Stored items
::::::::::
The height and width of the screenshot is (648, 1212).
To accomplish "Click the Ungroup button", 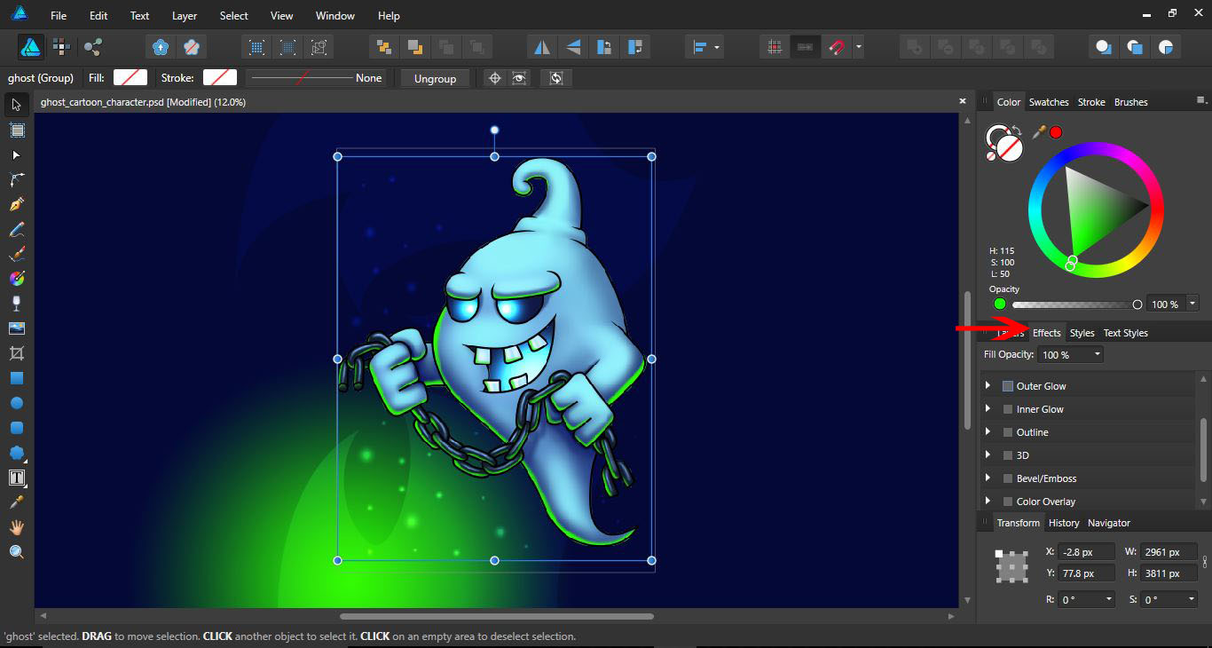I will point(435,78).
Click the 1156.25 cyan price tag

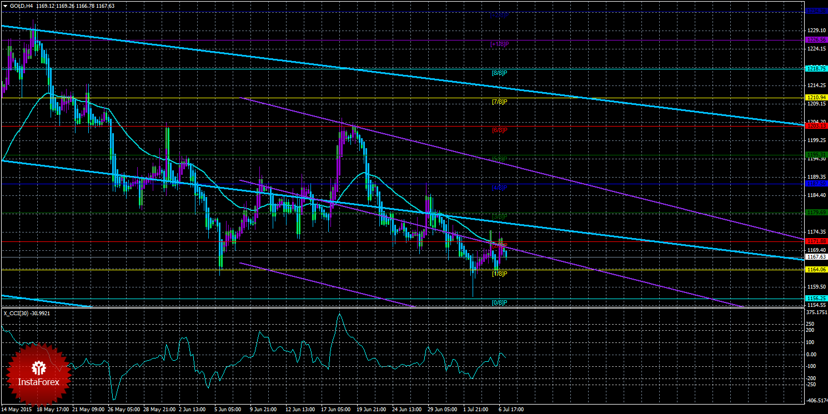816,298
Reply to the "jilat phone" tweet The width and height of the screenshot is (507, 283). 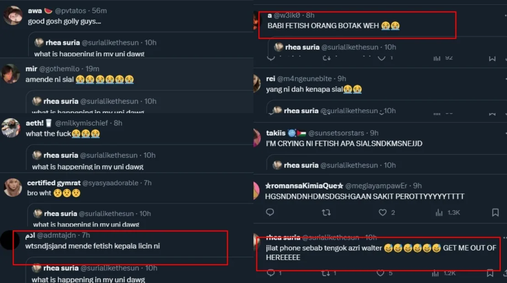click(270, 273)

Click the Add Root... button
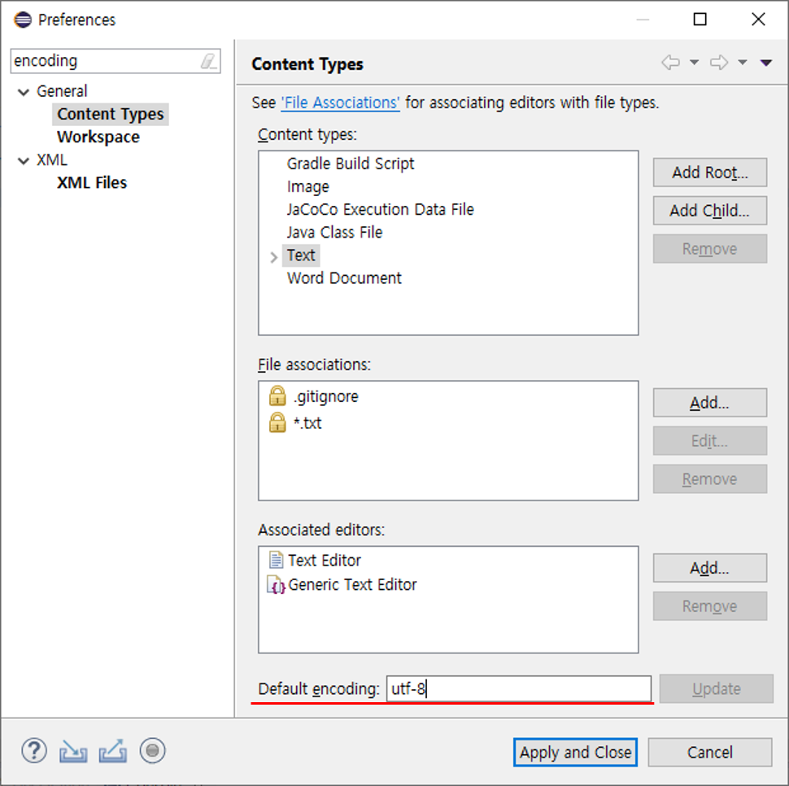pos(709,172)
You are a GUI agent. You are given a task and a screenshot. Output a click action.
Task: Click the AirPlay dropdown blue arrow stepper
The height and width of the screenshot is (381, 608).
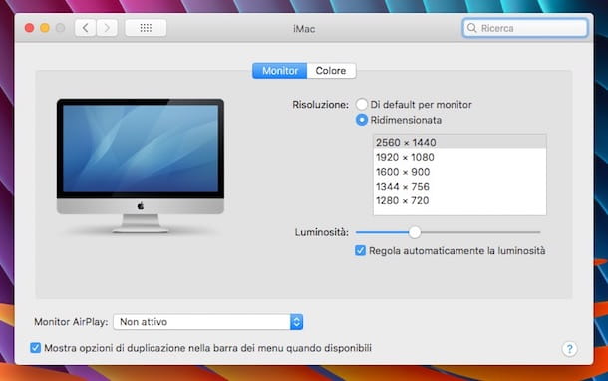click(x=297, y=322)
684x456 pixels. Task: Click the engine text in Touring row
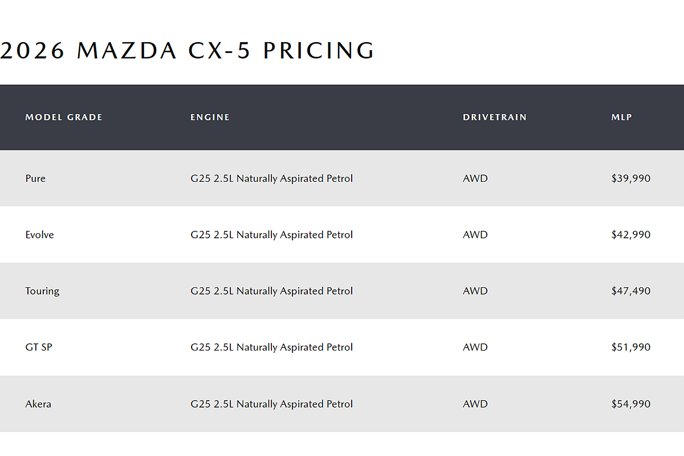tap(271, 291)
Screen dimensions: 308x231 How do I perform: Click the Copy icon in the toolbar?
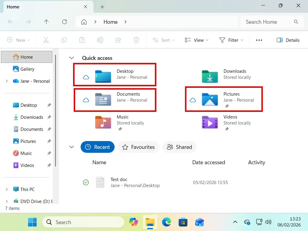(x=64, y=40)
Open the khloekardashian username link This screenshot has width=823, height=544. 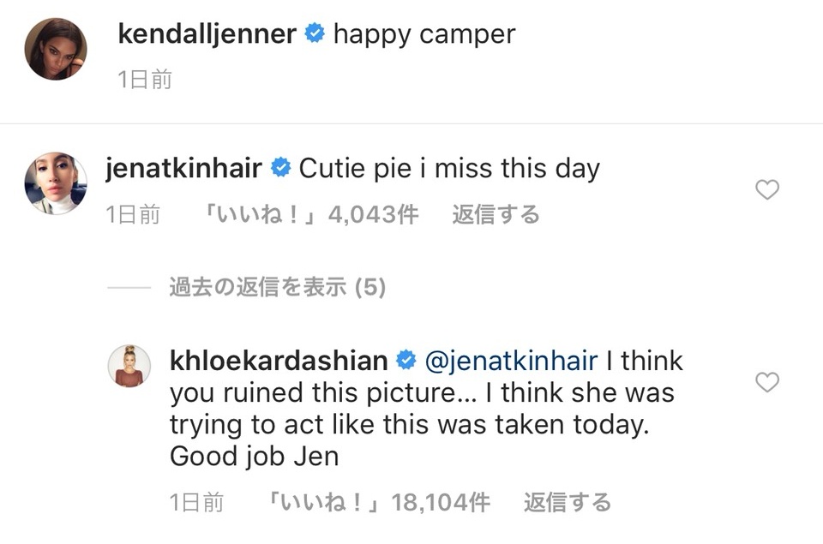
::::::::::
INSTRUCTIONS FOR THE TASK
Restate, exactly as they appear, the line with "The height and width of the screenshot is (381, 608)." and all the lines after it up to the end of the data above; images do not belong in the copy.

PROBLEM SOLUTION
The height and width of the screenshot is (381, 608).
click(x=297, y=322)
684x456 pixels. Task: Click the engine text in Touring row
tap(271, 291)
Screen dimensions: 308x231 How do I perform: Click the Copy icon in the toolbar?
(x=64, y=40)
Open the khloekardashian username link This screenshot has width=823, height=544. 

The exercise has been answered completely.